Start of Provided records

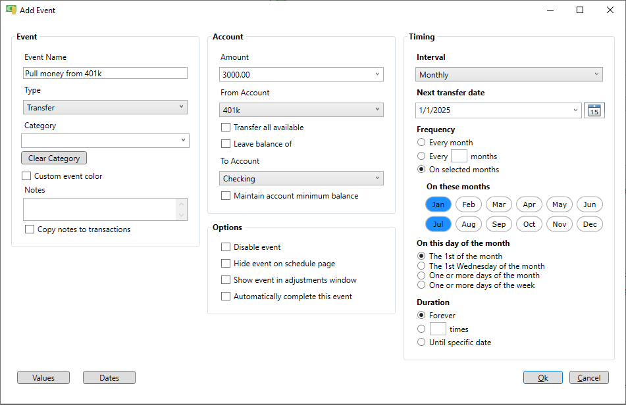The height and width of the screenshot is (405, 626).
Task: Click the Add Event app icon
Action: pyautogui.click(x=11, y=10)
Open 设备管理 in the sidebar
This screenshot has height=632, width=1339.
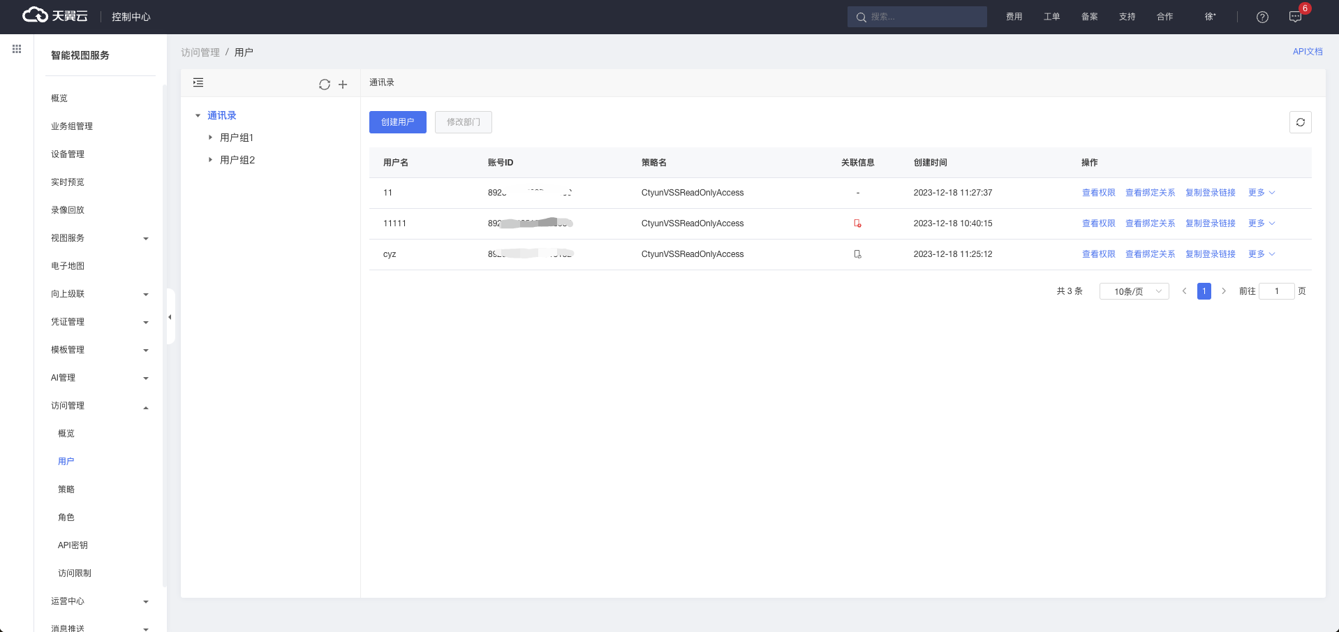68,154
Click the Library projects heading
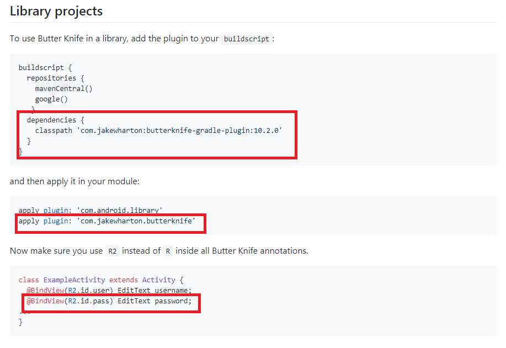The height and width of the screenshot is (348, 506). pyautogui.click(x=56, y=11)
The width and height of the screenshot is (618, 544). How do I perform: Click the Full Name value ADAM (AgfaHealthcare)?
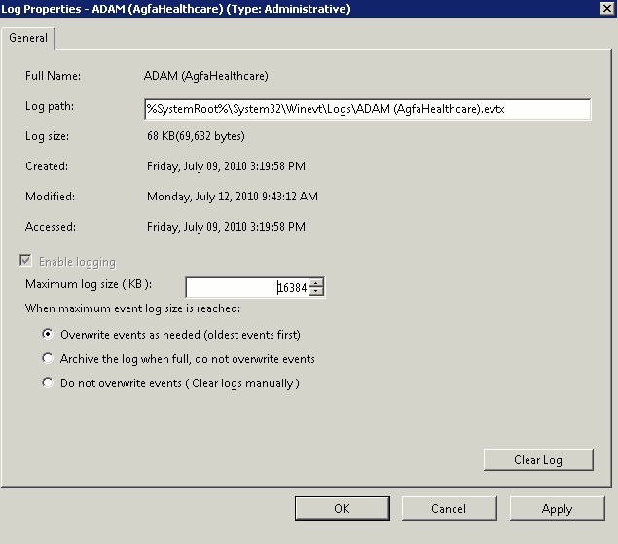206,76

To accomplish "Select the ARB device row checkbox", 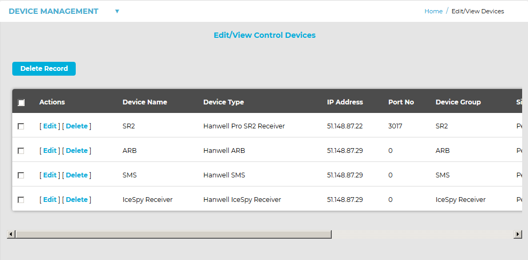I will (x=21, y=151).
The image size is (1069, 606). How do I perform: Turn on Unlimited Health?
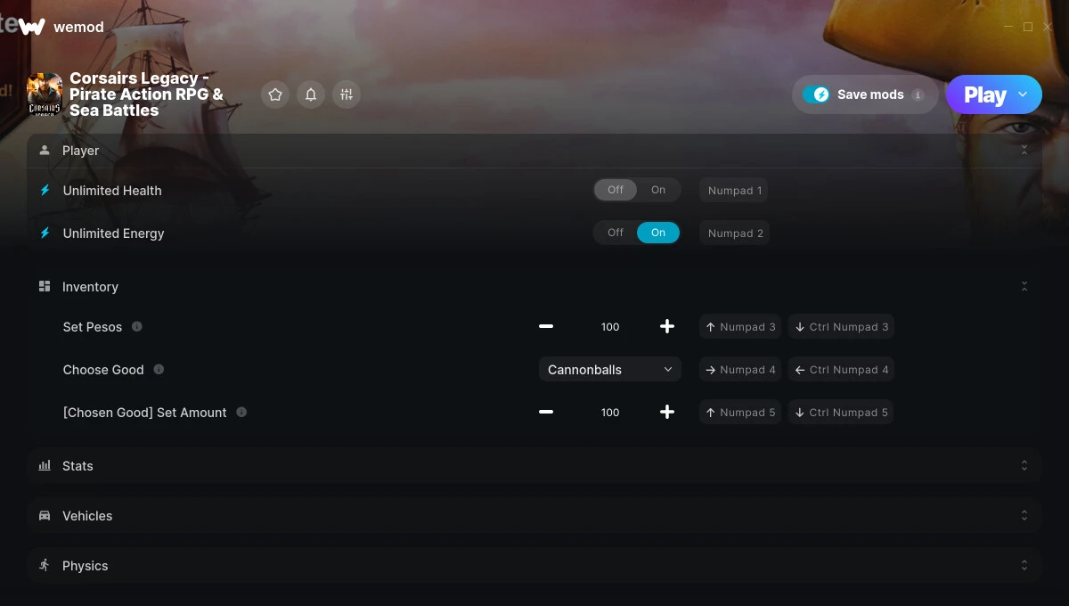[658, 190]
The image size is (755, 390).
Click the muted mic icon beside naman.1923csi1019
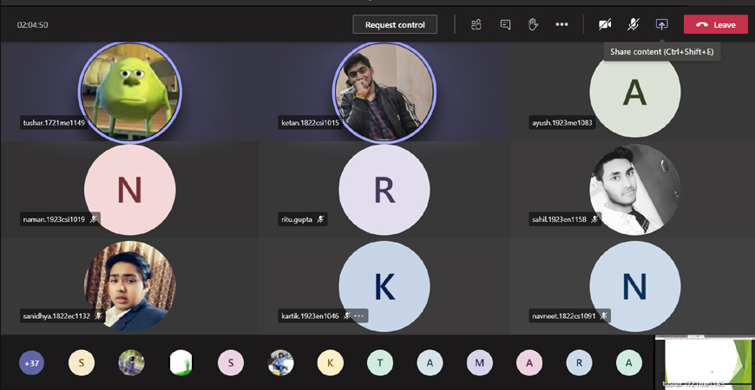(x=94, y=219)
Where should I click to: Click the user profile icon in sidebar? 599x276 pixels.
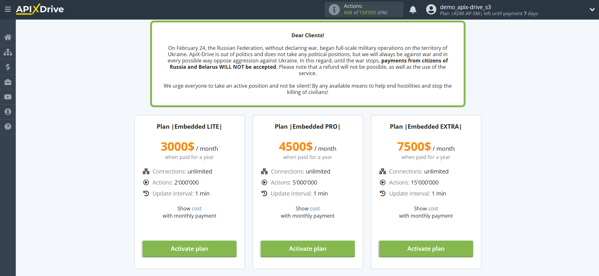point(8,112)
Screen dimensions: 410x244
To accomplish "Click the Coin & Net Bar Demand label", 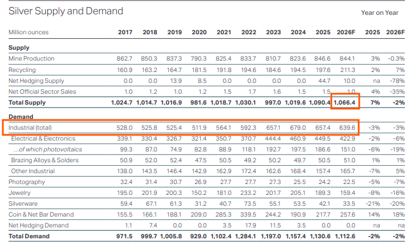I will coord(41,214).
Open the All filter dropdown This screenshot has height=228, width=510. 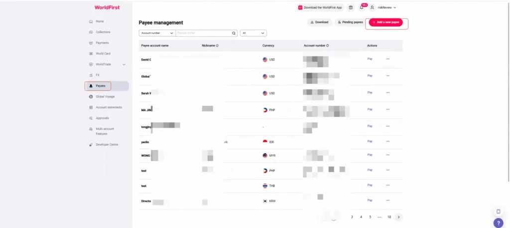(254, 33)
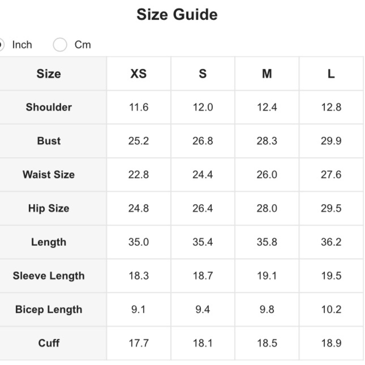This screenshot has width=365, height=365.
Task: Click the L bicep value 10.2
Action: 331,310
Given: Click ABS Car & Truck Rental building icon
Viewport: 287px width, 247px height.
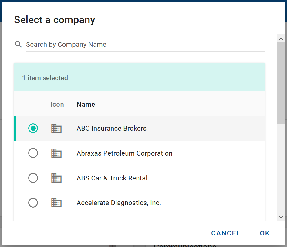Looking at the screenshot, I should (56, 178).
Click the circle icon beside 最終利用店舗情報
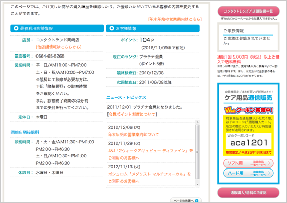This screenshot has height=203, width=287. (16, 28)
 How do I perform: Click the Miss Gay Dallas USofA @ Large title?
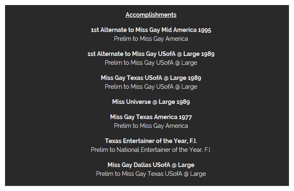coord(151,165)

End of Provided records

Exact copies of the lines from the one containing "Given: Click ABS" through the end of the records above are required, with no pictures among them.

• [Exercise solution]
Given: Click ABS Car & Truck Rental building icon
Viewport: 287px width, 247px height.
Looking at the screenshot, I should (56, 178).
Click the circle icon beside 最終利用店舗情報
This screenshot has height=203, width=287. (16, 28)
 How do I perform: Click the Miss Gay Dallas USofA @ Large title?
coord(151,165)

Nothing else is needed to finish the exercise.